Not familiar with following source- just pulled it off Google but info jives with everything I've read about this dam.
The Three Gorges Dam is situated near six active fault lines and above 15 million people. A dam burst at Three Gorges would, says engineer Philip Williams, president of the San Francisco-based International Rivers Network, “rank as one of history’s worst man-made disasters.”
Perhaps saving the lives of the thousands of people annually killed by floods could justify the environmental and cultural costs, if the dam works, yet early inspections by international teams of engineers indicate otherwise. An international team of engineers who assessed the dam said, “the chosen approach to the design and implementation of the coffer dam appears to us to indicate a surprisingly cavalier attitude to risk.”
The dam is built to withstand earthquakes up to 7.0 on the richter scale, and the largest recent earthquakes have been below 6.0. However, filling the reservoir behind the dam creates seismic pressure which triggers earthquakes. In fact, earthquakes between 6.0 and 6.5 are expected once the reservoir is filled in 2009. One of the dams designed to hold back sedimentation farther up is subject to even worse seismic problems. “The Jinsha has bad geological conditions, and there is a more severe seismic area upriver from Xiangjiaba,” said a Chinese geologist in Sichuan. He added that near this site, dam projects “should not be encouraged.” Should the Jinsha dam hold out, .5 on the Richter scale is not a large margin of error, and earthquakes are not the dam’s biggest problem. In 1992, the expert group identified 260 landslides and collapses containing at least 100,000 cubic metres of rock and earth; 140 of these had a volume of 1 million cubic metres or more. At least 14 landslides are considered likely to be activated by the filling of the reservoir.
Already major cracks have developed in the dam, and even after extensive repairs, they have reappeared. Pan Jiazheng, one of China’s top engineers recently acknowledged, “It appears that during the concrete pouring, we put too much emphasis on the goal of achieving a very high degree of strength. But it has turned out that a high degree of strength does not necessarily mean good quality in a concrete dam. We have achieved an unnecessarily high degree of strength and a lot of cracks in the dam by pouring too much concrete and spending a great deal of money.

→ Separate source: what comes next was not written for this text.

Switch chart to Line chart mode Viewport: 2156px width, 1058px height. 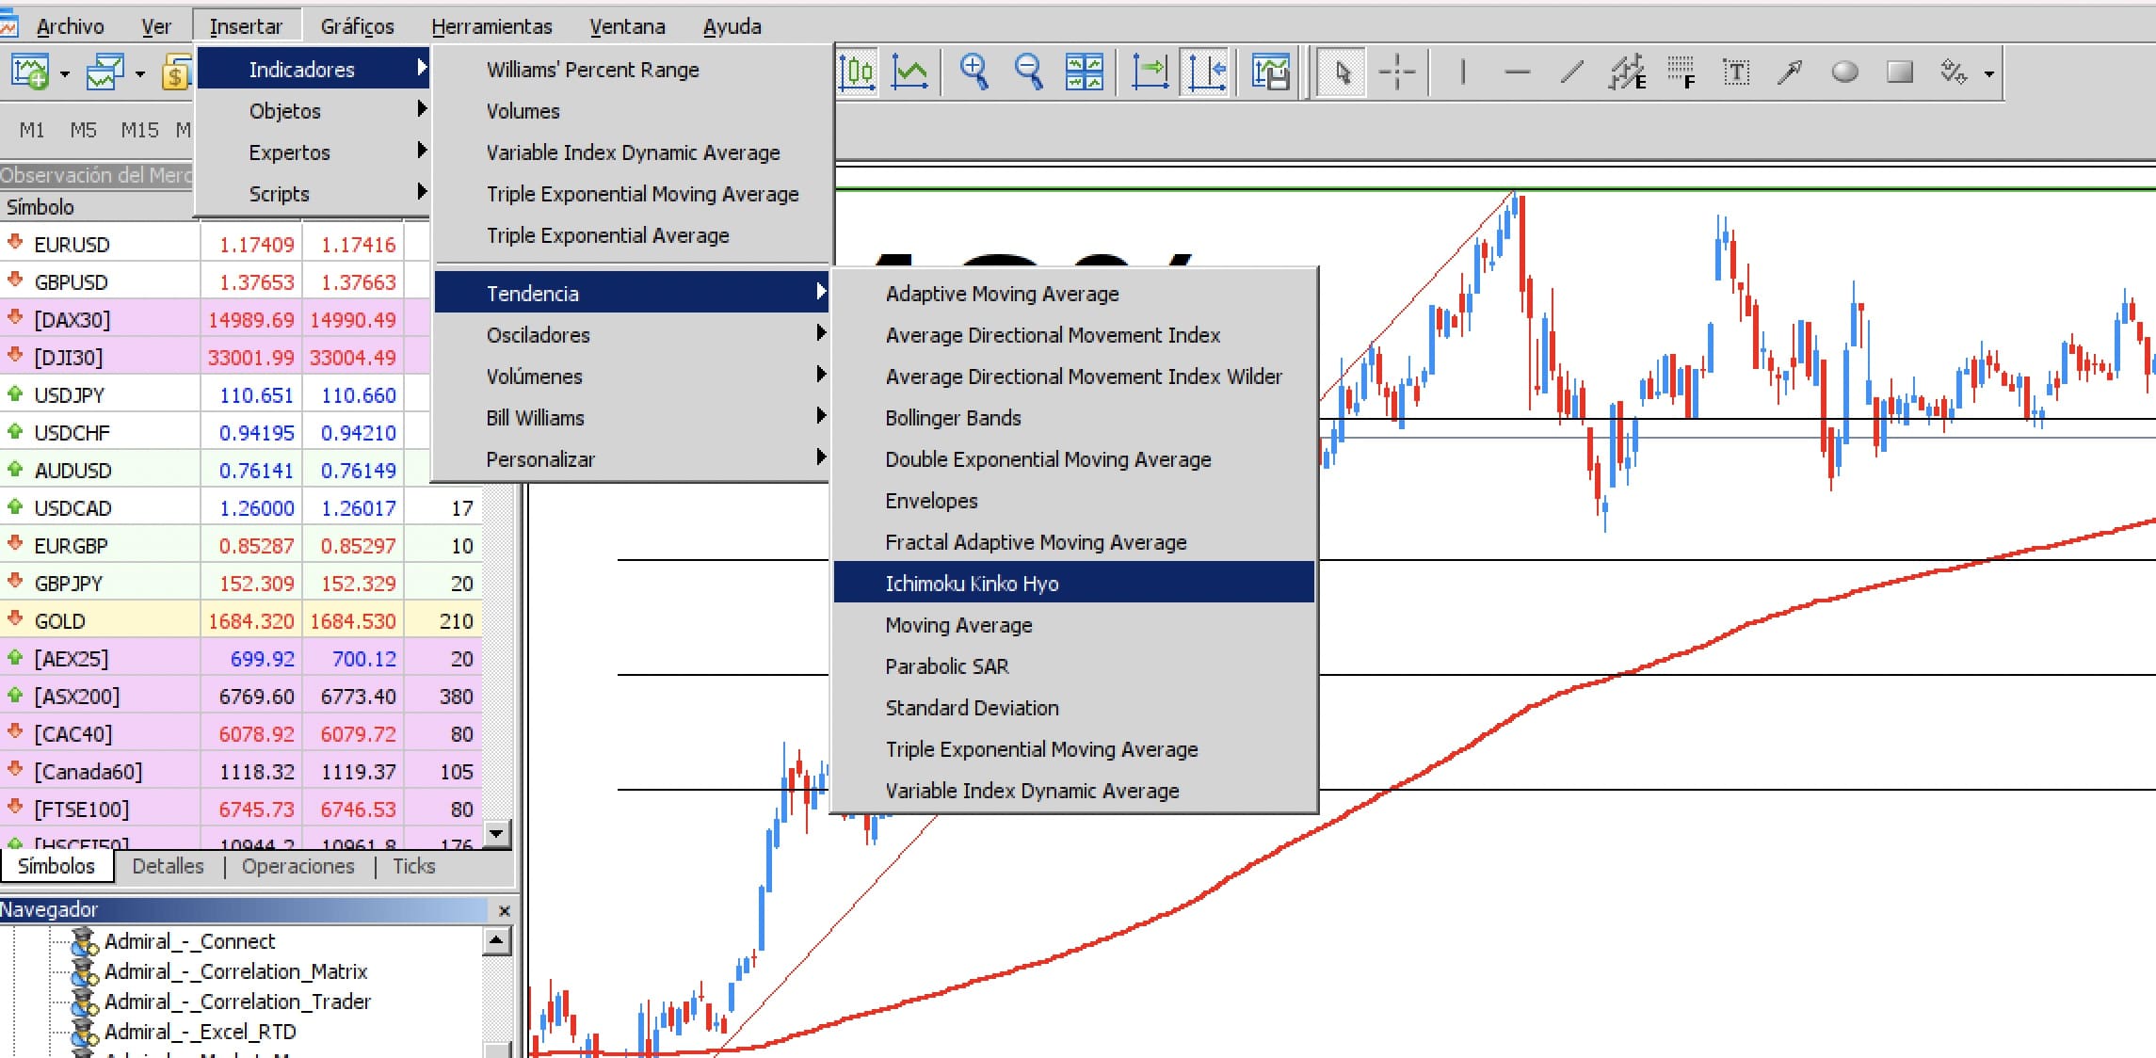pyautogui.click(x=911, y=71)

“I feel that it’s too early to be proud of ourselves, and we have a long way to go. As we enter the third phase of the dam construction, I hope we will do our best to build a first-class project rather than a dam with 10-metre-long cracks!”
In addition to problems with the strength of the dam, all three of the dam’s principal benefits, flood control, power generation, and improved navigation, depend on a solution to the problem of reservoir sedimentation. Over 700 million tons of sediment are deposited into the Yangtze annually, making it the fourth largest sediment carrier in the world. The Chinese officials have decided to halt the flow of sediment higher up in the Yangtze tributaries by building four smaller dams, including one that will be second only to the Three Gorges in size. What will happen when sediment builds up behind these dams? There is little to address the primary source of flooding: the loss of forest cover in the Yangtze watershed, and the loss of 13,000 square km of lakes which stored excess water but now contain the topsoil from the lost forest cover. Probe International recommends dykes, channel improvements, overflow area designation, better zoning, flood proofing, and flood warning systems instead of more dams.
Some question whether it will even be possible to accomplish all the purposes of the dam. Flood control requires the reservoir to maintain low levels of water to allow for the inflow of flood waters, while power generation requires high levels of water in the reservoir.